* _PROMPT A_
In the passage on sex education at home, what saying about values and attitudes is quoted?

However, throughout my life, my parents taught me the value of being pure, not to act with impropriety, and that my body is private. And I’d be in a heap of trouble if I got pregnant! Those attitudes and that (healthy dose of) fear allowed me to practice abstinence until I got married. I am so glad I did, and I thank my parents for bringing me up right.

While it is rather difficult to explain the whole thing about the birds and the bees, our children really do not need us to tell them the physiology of how babies are made. That’s the easy part.

The more important subject is the morality of sex. Why is it wrong to have sex before marriage? What about if you really love someone? How far is too far?

As it is often said, values and attitudes are caught, not taught. This is true of sex education at home. So do not worry too much about having “The Talk”. It is more important that throughout your child’s growing up you are taking teachable moments to convey to him your values.

Here are some areas where children catch our attitudes about sex:

1. What we watch on TV and movies. Attitudes about sex is constantly being portrayed in the media. Whether it’s a comedy, a mystery, a suspense, or a romance, sex is always in there somewhere. I dare say 99% of what is shown is not what we want our children to embrace. But when our children see the openness of premarital sex and displays of heavy affection coming into our living room through the tube, and we are all there watching it, what type of message are they getting?

2. Your relationship with your spouse. If we build a strong marriage relationship with our spouse, our children will see that marriage works and it is worth waiting for. If they do not see a good marriage, they figure, why wait? It’s no fun to be married anyway.

3. Show them true love. When we show acts of kindness to our spouse and others around us, when we stay in a marriage and work things out, when we give 100% towards our family, we teach our children that love is a commitment, not just a feeling. When they ask, “Why is it wrong to have sex with someone if you are truly in love?” The answer is apparent. Love is only true when two people are willing to commit themselves in a marriage. If there is no commitment, it is not true love, no matter how it feels. That’s why sex before marriage is not done with true love.

* _THE INPUT_

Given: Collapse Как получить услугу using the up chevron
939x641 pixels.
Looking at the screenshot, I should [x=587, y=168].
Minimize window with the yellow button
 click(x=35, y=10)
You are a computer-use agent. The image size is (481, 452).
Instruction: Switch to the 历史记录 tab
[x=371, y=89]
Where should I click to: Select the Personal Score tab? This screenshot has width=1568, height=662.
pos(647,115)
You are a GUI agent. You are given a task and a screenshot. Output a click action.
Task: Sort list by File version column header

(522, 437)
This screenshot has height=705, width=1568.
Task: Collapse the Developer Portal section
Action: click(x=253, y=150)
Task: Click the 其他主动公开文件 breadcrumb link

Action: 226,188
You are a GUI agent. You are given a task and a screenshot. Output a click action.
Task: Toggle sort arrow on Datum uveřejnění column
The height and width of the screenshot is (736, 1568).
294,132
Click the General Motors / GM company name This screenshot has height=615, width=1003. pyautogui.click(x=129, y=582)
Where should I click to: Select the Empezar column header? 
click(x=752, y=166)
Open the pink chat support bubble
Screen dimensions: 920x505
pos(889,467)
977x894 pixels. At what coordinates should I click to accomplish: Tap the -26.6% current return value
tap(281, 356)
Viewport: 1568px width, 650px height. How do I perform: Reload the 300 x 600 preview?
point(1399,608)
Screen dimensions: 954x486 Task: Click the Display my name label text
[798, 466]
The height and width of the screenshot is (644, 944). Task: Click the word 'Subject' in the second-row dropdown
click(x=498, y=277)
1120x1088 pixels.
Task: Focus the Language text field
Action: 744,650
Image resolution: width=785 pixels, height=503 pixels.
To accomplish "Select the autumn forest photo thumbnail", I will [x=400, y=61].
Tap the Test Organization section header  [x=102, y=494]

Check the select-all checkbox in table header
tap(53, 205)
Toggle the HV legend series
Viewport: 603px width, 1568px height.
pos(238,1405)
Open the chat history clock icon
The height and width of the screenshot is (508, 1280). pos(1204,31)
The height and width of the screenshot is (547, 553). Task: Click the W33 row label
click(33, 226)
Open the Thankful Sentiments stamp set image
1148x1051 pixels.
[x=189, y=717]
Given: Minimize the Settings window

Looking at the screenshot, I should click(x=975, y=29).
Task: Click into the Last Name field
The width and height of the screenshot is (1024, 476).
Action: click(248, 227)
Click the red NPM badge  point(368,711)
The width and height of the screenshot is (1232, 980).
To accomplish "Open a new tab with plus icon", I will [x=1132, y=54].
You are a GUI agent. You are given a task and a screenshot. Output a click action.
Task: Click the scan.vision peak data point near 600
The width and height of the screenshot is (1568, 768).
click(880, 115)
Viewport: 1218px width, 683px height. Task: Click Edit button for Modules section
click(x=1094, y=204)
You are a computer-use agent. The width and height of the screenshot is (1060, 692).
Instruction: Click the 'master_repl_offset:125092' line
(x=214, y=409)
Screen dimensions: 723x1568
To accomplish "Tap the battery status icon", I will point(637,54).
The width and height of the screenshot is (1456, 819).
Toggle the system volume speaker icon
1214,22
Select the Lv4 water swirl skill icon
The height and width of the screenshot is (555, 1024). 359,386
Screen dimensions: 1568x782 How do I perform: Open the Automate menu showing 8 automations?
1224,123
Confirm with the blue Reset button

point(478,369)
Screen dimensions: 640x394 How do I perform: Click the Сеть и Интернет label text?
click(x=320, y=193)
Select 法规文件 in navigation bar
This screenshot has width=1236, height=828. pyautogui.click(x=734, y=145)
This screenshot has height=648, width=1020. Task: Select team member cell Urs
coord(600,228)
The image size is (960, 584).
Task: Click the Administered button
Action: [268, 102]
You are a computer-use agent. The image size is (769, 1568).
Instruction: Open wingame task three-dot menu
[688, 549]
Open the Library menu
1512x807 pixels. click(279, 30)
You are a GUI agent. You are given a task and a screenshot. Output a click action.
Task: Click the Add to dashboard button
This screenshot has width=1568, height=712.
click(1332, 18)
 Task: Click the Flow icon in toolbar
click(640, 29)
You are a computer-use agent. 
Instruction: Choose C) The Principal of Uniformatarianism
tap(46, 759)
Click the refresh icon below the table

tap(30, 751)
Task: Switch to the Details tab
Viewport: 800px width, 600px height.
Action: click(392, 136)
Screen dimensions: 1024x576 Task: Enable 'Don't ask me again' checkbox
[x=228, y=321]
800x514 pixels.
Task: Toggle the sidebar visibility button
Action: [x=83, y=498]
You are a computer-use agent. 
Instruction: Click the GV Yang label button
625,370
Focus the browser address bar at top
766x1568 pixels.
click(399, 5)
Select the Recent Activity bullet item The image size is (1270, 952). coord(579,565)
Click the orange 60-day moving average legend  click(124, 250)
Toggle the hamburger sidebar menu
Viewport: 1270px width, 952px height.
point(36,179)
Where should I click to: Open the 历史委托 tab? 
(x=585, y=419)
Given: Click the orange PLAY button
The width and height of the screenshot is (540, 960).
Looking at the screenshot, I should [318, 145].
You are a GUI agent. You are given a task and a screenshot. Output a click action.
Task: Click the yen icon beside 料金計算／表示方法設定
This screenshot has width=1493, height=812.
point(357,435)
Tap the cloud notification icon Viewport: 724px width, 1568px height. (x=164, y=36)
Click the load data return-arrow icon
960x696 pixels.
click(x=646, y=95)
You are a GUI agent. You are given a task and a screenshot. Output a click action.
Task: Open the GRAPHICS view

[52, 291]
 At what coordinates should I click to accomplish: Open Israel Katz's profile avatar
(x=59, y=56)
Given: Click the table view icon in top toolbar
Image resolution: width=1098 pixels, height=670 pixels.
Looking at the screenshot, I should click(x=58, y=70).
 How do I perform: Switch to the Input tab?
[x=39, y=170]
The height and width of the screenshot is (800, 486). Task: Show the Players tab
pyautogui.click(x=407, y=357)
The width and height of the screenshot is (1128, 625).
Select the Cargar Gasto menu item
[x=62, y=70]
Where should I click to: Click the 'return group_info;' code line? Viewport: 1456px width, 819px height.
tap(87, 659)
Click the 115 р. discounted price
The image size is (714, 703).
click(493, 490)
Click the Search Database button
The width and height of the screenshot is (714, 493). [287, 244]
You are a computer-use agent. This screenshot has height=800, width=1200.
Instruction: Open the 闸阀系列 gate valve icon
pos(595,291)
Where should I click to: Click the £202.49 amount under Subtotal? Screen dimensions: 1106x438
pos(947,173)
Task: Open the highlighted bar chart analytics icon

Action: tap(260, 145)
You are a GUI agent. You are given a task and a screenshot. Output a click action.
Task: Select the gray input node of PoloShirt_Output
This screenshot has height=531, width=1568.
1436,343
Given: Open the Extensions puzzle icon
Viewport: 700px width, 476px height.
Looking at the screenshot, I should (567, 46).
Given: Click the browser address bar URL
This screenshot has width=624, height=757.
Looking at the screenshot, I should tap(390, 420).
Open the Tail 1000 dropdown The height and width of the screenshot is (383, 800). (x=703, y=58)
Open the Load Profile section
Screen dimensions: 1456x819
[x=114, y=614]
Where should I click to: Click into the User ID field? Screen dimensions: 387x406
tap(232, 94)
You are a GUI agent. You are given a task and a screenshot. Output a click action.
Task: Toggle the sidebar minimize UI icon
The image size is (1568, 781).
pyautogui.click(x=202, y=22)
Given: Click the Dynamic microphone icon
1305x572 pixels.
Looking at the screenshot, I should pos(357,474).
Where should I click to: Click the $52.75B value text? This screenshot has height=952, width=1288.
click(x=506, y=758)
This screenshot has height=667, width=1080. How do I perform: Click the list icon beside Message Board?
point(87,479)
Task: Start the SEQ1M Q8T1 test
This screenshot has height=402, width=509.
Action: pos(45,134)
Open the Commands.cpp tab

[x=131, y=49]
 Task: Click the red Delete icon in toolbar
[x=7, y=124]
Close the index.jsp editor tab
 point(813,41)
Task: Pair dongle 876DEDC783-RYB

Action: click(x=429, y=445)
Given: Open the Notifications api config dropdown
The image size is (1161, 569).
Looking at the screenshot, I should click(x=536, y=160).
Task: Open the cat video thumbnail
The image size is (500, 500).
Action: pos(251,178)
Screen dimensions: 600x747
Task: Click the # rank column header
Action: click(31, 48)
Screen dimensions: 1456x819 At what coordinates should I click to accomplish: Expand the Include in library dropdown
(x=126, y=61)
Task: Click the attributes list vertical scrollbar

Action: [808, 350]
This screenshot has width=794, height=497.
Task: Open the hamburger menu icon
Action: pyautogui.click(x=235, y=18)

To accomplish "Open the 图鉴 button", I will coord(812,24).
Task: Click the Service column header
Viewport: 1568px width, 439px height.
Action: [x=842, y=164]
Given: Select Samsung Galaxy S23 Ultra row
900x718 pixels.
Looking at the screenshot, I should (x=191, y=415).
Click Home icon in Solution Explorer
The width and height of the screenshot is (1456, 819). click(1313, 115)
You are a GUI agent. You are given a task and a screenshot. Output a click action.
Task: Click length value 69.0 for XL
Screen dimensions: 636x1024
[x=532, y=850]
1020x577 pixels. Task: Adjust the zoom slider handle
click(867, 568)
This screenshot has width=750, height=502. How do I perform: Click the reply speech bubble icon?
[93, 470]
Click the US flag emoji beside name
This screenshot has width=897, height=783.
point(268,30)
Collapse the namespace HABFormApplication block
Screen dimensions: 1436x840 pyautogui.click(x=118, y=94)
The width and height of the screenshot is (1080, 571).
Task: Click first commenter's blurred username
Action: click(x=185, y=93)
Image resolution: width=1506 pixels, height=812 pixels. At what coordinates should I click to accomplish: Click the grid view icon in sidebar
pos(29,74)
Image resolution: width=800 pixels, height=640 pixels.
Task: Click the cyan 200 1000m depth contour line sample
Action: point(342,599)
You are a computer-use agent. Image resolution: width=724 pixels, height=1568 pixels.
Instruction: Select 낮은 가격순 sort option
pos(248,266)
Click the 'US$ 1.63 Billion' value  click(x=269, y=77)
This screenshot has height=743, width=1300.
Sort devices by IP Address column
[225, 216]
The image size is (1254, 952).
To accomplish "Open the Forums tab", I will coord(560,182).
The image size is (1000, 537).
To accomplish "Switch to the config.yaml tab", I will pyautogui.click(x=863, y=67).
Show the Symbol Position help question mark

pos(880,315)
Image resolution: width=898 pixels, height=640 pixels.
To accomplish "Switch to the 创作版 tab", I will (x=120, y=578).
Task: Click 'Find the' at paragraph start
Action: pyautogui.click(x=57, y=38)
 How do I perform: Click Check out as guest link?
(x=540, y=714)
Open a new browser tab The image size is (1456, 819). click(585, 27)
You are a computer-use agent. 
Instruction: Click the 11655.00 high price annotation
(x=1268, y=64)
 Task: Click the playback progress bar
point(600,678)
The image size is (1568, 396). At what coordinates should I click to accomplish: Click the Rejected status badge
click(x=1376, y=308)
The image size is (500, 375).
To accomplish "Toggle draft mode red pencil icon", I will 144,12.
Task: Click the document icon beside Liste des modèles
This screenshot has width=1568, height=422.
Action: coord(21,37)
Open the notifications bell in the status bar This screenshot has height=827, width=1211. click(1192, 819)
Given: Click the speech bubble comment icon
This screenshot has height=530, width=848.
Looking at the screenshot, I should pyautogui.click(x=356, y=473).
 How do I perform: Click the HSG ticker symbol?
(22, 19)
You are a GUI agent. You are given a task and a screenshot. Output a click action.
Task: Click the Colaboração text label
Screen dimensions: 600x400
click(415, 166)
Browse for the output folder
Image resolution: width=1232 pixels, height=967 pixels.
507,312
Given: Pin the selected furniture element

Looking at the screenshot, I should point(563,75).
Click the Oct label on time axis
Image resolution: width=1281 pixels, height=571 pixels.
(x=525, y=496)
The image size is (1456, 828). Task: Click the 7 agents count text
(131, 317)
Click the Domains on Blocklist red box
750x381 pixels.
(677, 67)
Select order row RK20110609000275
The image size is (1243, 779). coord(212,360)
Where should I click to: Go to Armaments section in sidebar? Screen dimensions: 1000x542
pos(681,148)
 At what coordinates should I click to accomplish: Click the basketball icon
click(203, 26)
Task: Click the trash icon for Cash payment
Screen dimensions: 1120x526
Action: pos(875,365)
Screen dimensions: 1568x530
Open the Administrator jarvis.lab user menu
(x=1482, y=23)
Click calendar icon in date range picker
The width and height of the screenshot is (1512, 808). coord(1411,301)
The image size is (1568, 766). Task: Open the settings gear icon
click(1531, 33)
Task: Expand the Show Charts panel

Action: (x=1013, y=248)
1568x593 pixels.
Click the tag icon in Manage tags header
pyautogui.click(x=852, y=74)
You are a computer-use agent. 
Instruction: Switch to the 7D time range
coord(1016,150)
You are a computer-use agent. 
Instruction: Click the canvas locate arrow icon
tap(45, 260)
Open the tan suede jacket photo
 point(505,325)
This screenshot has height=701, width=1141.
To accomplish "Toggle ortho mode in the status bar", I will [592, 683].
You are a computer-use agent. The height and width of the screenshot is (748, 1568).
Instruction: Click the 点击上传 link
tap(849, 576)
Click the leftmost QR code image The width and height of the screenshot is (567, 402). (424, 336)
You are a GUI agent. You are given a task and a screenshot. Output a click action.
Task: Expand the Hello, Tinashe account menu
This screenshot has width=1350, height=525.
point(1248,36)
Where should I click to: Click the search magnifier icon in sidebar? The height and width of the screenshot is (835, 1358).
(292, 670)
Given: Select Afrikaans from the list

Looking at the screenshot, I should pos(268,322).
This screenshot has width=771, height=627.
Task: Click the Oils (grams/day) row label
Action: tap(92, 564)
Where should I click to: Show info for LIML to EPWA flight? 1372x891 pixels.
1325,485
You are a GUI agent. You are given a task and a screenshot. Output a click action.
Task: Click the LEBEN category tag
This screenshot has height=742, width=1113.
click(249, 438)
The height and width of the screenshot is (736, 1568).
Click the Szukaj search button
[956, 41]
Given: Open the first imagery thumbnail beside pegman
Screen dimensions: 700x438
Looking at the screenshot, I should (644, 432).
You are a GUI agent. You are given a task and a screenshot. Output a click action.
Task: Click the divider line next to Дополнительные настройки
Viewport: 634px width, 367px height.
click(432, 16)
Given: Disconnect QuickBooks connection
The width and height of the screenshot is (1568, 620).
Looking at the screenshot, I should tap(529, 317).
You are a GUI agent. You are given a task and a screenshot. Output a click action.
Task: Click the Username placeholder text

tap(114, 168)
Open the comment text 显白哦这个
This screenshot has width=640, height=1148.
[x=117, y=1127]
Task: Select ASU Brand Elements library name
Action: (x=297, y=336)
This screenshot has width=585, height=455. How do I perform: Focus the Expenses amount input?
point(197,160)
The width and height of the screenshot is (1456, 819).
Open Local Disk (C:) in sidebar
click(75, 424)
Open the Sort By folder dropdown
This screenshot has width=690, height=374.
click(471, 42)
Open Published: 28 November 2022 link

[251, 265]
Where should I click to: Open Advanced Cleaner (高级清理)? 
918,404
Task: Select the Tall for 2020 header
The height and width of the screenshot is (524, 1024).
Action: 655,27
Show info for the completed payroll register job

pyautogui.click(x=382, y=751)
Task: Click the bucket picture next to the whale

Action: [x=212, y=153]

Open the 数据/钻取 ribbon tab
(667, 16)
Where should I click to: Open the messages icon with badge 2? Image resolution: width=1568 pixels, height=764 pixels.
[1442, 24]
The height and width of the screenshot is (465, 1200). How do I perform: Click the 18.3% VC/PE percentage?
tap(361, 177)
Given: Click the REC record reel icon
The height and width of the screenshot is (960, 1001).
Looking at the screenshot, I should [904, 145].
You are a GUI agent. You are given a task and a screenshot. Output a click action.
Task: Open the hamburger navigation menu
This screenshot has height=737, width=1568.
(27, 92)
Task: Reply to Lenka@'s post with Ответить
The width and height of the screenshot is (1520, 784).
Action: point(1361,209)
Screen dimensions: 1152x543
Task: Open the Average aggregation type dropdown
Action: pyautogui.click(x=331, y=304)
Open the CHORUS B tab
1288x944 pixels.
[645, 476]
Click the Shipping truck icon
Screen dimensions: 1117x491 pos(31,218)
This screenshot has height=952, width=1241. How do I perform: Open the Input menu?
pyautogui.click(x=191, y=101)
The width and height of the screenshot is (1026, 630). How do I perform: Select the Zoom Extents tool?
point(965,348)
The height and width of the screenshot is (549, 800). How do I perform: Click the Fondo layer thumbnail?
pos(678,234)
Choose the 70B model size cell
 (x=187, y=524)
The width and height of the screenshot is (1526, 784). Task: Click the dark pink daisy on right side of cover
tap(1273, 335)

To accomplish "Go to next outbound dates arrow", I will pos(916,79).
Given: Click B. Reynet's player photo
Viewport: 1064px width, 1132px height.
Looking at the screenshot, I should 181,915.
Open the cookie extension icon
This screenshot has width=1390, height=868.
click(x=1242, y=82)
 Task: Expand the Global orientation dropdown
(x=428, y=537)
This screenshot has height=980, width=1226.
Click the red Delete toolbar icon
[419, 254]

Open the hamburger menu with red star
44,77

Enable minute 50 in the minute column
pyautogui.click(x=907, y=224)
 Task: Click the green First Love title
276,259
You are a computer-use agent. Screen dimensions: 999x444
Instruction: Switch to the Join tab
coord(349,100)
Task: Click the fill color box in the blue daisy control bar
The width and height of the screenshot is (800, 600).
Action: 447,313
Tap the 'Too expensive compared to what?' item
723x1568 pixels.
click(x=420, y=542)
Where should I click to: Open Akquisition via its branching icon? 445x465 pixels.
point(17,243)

* _PROMPT B_
Lay out as a numbered list the lines of the records running from the start of the records through the line that contains "[x=371, y=89]", with both ends included and blank lines left out.

* _COMPLETE OUTPUT A_
Values and attitudes are caught, not taught.

* _COMPLETE OUTPUT B_
1. Given: Collapse Как получить услугу using the up chevron
2. 939x641 pixels.
3. Looking at the screenshot, I should [x=587, y=168].
4. Minimize window with the yellow button
5.  click(x=35, y=10)
6. You are a computer-use agent. The image size is (481, 452).
7. Instruction: Switch to the 历史记录 tab
8. [x=371, y=89]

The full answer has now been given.